The National Association for Home Care & Hospice (NAHC) has recently learned that the organizations responsible for the official ICD-10 coding guidance has issued clarification that would require home health agencies to indicate an “A” (initial encounter) in the 7th character for some ICD-10 codes. An “A” in the 7th character should be used for any encounter where the patient is still receiving active treatment for the clinical condition, including home health.

Experts have understood that an "A" would never be appropriate as the 7th character for a home health diagnosis. The reason being is the patient would have been seen initially in another setting. But, the initial encounter definition in the ICD-10 coding guidelines is broader than experts realized.

In the ICD-10-CM Official Guidelines for Coding and Reporting, the following language is used to help coders determine when an “A” should be used in the 7th character:

“While the patient may be seen by a new or different provider over the course of treatment for an injury, assignment of the 7th character is based on whether the patient is undergoing active treatment and not whether the provider is seeing the patient for the first time.”

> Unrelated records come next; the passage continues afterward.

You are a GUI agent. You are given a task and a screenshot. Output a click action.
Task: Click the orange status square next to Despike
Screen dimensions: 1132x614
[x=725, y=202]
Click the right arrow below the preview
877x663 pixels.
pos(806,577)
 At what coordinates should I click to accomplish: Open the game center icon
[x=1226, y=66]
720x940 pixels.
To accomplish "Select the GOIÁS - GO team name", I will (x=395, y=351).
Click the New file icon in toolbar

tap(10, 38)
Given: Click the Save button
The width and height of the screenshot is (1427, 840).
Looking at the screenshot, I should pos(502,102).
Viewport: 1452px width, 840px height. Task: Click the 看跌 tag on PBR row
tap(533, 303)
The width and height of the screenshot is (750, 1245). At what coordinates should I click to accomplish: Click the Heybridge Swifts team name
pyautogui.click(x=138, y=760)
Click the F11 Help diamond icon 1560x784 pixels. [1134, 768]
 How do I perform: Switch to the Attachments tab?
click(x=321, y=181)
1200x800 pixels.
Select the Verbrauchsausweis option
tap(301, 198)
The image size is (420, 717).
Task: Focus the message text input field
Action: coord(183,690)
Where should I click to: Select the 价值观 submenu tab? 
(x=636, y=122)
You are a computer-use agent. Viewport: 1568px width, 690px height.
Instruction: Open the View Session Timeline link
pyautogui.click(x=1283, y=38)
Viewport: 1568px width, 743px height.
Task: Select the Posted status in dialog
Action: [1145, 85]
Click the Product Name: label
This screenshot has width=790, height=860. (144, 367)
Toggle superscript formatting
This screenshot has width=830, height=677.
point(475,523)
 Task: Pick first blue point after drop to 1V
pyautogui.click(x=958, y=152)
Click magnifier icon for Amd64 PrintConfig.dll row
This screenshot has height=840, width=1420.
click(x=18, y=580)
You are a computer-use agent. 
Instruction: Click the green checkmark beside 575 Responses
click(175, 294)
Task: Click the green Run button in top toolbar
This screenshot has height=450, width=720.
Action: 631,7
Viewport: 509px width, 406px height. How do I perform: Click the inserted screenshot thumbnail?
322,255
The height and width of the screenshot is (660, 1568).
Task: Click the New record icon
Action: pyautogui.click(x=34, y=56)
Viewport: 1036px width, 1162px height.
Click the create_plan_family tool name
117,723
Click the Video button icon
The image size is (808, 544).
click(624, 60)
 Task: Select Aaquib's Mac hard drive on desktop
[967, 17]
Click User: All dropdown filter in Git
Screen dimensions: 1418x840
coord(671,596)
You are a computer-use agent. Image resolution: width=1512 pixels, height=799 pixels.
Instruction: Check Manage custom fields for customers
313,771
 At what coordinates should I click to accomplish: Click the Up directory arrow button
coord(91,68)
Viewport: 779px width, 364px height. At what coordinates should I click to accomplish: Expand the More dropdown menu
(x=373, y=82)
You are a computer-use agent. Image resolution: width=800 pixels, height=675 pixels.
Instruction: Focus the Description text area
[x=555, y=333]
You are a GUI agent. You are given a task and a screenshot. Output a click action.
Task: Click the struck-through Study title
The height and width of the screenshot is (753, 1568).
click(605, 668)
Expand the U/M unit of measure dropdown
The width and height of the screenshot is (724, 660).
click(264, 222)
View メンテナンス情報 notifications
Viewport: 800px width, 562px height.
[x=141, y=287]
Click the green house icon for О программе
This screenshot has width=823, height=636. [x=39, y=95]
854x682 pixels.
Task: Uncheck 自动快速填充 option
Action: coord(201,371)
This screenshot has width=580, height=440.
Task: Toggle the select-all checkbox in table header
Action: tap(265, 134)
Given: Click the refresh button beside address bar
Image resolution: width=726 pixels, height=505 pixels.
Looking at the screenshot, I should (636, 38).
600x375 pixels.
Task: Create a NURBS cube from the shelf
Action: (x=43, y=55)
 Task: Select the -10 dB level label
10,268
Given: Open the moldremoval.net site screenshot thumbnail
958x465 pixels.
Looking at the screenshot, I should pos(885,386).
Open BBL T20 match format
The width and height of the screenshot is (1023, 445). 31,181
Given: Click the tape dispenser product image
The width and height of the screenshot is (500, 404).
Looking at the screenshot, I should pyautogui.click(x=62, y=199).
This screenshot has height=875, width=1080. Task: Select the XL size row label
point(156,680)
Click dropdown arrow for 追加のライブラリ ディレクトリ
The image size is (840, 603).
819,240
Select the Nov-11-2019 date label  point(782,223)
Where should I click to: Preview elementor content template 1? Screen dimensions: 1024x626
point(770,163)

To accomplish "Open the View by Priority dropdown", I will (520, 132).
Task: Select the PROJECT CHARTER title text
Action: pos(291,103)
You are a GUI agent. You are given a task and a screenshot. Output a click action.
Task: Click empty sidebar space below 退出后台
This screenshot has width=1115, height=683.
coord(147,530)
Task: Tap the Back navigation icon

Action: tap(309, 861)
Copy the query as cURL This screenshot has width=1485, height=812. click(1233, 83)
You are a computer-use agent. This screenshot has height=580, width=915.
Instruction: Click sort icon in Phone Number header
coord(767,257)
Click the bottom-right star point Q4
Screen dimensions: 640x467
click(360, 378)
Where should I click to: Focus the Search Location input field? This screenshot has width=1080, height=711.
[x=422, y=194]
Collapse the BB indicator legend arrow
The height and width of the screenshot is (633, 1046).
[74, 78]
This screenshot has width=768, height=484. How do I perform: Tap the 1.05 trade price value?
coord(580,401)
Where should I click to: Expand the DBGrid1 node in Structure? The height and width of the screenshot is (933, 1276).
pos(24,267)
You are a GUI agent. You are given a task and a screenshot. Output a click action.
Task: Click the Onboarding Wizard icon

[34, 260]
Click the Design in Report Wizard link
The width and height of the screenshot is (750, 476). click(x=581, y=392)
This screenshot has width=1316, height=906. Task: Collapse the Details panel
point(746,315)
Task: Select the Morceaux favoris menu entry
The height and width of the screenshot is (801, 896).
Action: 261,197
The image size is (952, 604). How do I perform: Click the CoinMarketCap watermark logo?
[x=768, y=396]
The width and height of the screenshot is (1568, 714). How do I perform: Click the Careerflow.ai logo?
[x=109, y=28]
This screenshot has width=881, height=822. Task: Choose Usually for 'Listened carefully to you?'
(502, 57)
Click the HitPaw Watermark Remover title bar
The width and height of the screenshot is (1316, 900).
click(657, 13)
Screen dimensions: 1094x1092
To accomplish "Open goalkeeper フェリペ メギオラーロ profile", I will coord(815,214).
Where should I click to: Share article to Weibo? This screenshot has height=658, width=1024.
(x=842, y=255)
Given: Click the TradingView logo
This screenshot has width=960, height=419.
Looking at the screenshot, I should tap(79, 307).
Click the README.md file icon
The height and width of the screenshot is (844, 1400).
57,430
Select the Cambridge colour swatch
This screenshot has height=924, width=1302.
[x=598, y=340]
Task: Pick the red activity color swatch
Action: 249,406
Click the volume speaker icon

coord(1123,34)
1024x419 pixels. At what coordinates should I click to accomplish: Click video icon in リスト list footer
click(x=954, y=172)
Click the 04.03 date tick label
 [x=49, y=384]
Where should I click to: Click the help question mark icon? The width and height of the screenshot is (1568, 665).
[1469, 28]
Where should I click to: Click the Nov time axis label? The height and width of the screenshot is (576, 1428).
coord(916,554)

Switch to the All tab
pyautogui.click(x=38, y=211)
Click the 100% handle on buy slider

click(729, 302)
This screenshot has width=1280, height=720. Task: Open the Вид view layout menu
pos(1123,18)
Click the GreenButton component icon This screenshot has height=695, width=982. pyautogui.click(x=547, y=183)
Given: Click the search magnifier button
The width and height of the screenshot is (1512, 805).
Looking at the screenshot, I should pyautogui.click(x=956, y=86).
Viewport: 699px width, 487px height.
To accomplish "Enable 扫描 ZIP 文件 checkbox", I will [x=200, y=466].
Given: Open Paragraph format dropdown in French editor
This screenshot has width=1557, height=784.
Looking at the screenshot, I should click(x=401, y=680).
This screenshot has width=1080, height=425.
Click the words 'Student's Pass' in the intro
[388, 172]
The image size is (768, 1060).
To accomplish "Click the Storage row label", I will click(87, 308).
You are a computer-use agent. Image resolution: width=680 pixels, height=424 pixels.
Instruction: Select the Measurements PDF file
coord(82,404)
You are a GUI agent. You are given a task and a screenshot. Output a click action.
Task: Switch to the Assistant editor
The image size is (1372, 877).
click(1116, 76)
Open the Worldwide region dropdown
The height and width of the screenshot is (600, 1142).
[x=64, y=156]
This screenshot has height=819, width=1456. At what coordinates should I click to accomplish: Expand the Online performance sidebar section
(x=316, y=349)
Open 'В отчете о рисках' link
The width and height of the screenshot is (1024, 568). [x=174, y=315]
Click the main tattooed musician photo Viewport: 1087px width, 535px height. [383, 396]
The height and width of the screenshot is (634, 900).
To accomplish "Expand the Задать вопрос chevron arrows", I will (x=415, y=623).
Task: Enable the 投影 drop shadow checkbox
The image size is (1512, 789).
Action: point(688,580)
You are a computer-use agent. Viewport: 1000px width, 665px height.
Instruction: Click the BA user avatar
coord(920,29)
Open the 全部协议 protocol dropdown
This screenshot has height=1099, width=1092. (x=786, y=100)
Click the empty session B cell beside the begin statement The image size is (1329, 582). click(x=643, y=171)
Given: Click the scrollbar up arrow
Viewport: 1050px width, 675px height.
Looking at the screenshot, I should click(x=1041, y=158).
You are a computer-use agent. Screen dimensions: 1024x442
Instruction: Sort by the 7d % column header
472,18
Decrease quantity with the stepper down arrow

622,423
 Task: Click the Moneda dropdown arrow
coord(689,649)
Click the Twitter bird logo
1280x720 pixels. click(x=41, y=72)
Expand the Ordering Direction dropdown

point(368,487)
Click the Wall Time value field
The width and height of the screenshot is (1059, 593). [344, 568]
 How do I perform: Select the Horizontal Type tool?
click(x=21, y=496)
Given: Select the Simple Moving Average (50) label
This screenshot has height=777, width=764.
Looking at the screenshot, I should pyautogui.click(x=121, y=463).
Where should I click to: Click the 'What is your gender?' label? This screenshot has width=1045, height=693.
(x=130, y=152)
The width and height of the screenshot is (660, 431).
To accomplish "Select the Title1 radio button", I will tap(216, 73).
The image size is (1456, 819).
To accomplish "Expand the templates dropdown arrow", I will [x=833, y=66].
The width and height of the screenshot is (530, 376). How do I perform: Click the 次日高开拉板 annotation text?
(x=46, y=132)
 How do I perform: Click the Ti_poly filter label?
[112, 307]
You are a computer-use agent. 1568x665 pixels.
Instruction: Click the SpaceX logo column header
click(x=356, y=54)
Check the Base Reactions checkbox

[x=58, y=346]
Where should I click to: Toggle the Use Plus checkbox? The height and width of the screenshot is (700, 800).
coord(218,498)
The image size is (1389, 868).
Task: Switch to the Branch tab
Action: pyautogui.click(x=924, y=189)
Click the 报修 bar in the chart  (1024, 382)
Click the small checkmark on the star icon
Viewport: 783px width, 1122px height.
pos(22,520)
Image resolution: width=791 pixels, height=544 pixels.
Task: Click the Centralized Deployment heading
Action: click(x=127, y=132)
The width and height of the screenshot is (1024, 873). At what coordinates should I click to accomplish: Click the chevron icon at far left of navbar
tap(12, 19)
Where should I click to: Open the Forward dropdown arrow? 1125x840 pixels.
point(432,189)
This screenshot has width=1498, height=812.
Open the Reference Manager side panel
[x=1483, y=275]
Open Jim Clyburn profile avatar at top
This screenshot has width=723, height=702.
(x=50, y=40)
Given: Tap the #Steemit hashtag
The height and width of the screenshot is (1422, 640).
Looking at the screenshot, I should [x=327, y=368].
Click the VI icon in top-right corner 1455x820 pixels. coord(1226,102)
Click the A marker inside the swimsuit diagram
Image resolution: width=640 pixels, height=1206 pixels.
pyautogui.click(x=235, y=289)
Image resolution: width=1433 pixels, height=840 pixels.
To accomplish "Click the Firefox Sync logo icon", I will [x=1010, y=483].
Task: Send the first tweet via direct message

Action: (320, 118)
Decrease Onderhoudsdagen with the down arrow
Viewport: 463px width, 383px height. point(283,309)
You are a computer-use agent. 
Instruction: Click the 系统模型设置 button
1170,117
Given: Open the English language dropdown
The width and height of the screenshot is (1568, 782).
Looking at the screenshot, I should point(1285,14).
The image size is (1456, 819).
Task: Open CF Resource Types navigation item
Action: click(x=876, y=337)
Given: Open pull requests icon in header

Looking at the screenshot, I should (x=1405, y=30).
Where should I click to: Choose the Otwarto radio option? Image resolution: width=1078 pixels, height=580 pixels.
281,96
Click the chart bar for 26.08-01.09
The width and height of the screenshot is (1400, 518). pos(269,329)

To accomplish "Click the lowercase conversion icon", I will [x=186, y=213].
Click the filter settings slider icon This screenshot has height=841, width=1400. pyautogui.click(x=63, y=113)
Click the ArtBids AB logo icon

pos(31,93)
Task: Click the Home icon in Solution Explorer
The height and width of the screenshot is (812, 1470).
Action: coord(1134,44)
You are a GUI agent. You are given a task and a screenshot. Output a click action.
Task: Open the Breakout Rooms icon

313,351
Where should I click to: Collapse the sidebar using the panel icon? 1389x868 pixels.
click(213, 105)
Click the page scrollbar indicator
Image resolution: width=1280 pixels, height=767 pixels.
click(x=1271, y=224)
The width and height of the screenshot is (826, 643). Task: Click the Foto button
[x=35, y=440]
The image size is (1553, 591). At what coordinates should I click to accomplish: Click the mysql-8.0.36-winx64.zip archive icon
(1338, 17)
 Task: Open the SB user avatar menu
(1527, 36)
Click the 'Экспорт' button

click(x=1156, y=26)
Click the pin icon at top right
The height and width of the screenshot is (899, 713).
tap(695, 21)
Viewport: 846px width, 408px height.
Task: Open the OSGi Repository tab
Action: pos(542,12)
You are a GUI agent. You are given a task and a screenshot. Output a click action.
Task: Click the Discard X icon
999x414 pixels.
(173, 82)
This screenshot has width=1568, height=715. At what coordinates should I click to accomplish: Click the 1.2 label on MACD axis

“For complication codes, active treatment refers to treatment for the condition described by the code, even though it may be related to an earlier precipitating problem. For example, code T84.50XA, Infection and inflammatory reaction due to unspecified internal joint prosthesis, initial encounter, is used when active treatment is provided for the infection, even though the condition relates to the prosthetic device, implant or graft that was placed at a previous encounter.”

The 2015 Home Health Grouper does not allow for case mix and non-routine supply points for any ICD-10 code with an "A" as the 7th character. 

NAHC is currently waiting for confirmation from CMS on how this issue will be addressed. Since it is unlikely that the Home Health Grouper can be updated this close to the ICD-10 implementation date, claims may need to be adjusted.